Train on 25671 samples, validate on 8557 samples
Epoch 1/3
25671/25671 [==============================] - 170s 7ms/step - loss: 0.6543 - acc: 0.8582 - val_loss: 0.6123 - val_acc: 0.9000
Epoch 2/3
25671/25671 [==============================] - 170s 7ms/step - loss: 0.5663 - acc: 0.9000 - val_loss: 0.5139 - val_acc: 0.9000
Epoch 3/3
25671/25671 [==============================] - 170s 7ms/step - loss: 0.4549 - acc: 0.9000 - val_loss: 0.3976 - val_acc: 0.9000
Test loss: 0.397608311492
Test accuracy: 0.899999976158

8. Conclusion

Five different implementations of a neural network have been set up, tuned and run.
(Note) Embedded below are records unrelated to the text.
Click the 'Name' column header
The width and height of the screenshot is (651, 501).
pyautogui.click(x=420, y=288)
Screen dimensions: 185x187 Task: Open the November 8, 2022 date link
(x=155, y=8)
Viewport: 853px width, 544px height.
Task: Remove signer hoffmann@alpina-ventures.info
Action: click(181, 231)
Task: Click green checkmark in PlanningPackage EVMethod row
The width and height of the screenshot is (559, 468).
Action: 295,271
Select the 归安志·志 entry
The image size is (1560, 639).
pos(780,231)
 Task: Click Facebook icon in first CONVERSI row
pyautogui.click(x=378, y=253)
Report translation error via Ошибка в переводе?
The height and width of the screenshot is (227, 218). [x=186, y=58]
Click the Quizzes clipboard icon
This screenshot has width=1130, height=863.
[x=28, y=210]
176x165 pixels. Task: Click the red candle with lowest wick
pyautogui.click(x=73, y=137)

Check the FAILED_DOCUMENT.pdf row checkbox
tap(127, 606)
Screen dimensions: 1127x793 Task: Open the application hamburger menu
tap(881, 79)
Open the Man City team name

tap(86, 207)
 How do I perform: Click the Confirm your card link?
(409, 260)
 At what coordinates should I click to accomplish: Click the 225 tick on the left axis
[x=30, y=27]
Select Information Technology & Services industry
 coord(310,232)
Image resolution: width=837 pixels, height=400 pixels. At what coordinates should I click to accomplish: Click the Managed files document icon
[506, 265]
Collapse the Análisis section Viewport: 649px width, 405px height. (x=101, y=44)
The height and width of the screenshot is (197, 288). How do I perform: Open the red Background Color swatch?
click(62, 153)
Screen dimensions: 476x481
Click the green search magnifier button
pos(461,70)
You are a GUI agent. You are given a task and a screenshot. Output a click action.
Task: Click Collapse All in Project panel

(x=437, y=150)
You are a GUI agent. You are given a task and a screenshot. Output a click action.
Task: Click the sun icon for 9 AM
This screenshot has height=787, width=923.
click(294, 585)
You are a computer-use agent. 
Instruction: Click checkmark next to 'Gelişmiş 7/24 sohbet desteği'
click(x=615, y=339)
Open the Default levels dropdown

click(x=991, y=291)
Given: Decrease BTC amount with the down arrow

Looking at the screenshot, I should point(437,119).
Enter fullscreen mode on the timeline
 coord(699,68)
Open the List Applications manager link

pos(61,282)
When using LSTM and due to the size of the dataset the model achieves the highest result possible of 90% accuracy. Different parameters have been tunned in a trial and error way, from the to words to the size of the vectors until the maximum overall accuracy has been reached. In this case although the use of more comple models increases computing time, it does not increase the overall accuracy. Dropouts in the models help to reduce overfitting but due to the size of the dataset for these implementations the results are neglible.